Doorbusters, all right.

I still hear radio commercials using that term in regard to holiday discount sales. The latest one I heard was a J.C. Penney ad. Is the irony lost on them? How can they continue to use that term in the wake of the Valley Stream trampling?

Wal*Mart calls the day after Thanksgiving “the Blitz.” Blitz means “lightning” in German (cf. “Blitzkrieg,” or “lightning war.”) I suspect the Wal*Mart term doesn’t actually refer to the meteorological event, but to the store assault staged by buyers.

Why do companies use images of violence to promote holiday sales, especially during a time we are encouraged to show gratitude and respect to others? What do Wal*Mart and J.C. Penney expect when they use these terms? Is it fair to say that retailers foster feelings of competition and violence in their holiday advertising?

Where does the retailer’s responsibility end and the consumer’s responsibility begin? I’m sure no one in that mob went to Wal*Mart intending to trample anyone to death. Certainly, people need to accept personal responsibility for their actions, but in a mob mentality, self-preservation comes first, and conscious protection of others is secondary at best.

Of course, because it’s difficult (if not impossible) to determine who delivered the killing blow to Damour, so Wal*Mart will be left holding the bag. Don’t get me wrong, I think it would be appropriate for Wal*Mart to offer some kind of voluntary compensation to Damour’s family; the company certainly could have taken better security measures to protect employees and customers alike. But I don’t think Wal*Mart bears the full responsibility for Damour’s death.
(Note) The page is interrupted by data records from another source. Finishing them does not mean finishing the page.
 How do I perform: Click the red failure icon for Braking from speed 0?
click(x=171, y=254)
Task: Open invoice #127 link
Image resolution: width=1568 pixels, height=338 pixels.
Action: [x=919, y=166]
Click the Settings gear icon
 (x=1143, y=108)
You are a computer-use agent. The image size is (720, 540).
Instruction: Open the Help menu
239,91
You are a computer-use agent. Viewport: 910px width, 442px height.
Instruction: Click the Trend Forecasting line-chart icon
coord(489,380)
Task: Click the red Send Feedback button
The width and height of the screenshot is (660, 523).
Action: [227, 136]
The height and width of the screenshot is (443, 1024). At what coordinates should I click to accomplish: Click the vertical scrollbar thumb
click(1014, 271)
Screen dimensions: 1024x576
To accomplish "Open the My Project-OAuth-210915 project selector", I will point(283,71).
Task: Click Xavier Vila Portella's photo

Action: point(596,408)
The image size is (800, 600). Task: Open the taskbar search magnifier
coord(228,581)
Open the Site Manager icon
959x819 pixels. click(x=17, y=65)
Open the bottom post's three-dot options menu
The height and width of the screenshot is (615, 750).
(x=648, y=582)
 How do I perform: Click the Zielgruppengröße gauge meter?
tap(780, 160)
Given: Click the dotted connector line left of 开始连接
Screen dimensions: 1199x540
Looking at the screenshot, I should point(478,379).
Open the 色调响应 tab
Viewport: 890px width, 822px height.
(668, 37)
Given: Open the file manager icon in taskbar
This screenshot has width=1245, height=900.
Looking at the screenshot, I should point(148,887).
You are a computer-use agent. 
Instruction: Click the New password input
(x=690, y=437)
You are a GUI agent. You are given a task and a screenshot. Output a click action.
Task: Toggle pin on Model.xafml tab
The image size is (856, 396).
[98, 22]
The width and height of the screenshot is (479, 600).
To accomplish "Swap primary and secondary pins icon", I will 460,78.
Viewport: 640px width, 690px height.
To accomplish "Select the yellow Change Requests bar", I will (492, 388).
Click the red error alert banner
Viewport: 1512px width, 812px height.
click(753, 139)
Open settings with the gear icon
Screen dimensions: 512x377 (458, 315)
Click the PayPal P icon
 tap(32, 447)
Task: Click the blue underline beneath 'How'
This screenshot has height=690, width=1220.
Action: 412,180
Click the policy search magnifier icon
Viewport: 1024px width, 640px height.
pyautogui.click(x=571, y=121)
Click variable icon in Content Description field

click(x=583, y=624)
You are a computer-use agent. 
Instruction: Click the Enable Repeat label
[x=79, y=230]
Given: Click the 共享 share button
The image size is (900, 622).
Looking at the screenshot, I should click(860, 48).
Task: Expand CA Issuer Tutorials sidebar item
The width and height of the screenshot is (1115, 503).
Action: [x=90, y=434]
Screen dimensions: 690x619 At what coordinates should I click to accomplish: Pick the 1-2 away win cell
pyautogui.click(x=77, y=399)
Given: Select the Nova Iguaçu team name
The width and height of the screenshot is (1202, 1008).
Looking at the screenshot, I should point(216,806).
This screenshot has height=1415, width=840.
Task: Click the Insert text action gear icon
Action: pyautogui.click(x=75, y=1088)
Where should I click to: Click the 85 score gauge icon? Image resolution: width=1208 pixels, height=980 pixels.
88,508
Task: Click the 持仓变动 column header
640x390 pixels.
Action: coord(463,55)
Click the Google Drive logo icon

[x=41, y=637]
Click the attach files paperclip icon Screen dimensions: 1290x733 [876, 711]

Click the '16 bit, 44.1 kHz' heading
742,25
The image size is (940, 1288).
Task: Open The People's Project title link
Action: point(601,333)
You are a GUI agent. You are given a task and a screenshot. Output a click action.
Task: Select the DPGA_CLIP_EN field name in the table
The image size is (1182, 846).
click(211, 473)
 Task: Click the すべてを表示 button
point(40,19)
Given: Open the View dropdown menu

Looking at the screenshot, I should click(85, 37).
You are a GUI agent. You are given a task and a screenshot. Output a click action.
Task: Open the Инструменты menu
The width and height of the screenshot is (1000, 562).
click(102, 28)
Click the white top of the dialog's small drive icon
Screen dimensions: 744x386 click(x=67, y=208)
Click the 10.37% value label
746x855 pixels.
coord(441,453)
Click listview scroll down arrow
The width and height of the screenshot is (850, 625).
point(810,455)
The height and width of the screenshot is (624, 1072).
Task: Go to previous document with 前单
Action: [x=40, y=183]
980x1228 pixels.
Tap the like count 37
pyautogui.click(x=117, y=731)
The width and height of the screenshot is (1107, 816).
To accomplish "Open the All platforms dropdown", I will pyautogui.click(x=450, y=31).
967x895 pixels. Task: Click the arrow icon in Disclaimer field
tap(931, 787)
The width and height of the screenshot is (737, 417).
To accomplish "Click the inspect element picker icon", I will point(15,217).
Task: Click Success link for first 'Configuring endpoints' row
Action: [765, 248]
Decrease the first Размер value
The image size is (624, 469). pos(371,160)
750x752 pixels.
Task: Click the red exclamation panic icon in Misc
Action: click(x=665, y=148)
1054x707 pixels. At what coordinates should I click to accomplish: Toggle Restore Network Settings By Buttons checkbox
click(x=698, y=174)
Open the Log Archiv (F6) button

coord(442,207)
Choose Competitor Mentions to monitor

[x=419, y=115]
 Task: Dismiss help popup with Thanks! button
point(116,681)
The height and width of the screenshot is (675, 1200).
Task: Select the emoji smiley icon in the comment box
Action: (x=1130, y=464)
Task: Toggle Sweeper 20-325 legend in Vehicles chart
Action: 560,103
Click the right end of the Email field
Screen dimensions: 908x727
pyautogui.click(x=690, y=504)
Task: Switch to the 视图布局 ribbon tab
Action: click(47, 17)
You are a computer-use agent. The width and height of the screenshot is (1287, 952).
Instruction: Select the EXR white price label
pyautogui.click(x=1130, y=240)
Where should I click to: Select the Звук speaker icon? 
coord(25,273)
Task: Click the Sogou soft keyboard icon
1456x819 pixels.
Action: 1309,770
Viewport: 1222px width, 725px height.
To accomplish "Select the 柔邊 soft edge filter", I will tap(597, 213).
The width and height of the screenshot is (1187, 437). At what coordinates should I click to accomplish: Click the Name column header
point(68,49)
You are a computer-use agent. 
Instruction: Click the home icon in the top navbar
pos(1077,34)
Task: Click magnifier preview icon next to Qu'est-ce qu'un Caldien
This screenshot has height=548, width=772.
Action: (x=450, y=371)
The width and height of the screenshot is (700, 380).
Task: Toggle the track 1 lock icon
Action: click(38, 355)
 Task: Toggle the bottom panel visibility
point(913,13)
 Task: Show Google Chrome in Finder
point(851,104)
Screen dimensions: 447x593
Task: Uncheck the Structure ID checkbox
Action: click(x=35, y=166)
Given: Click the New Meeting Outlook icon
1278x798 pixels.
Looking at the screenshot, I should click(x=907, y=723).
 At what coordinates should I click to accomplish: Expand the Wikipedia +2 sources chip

Feel free to share any thoughts and opinions below. I’m curious to get other perspectives.

4 thoughts on “Doorbusters

  1. (Leaving this comment on behalf of Chuck, who got an error while trying to post. If anyone else got this error and would like to leave a comment, please let me know.)

    Hadn’t heard about this. (The filters are working!) My initial reaction is “One more reason not to shop at Wal*Mart.” I agree that the right thing would be for the store to step up and provide some compensation. And grow a clue about the line between “aggressive marketing” and “inciting a riot”. When Death steps in, the line has been crossed.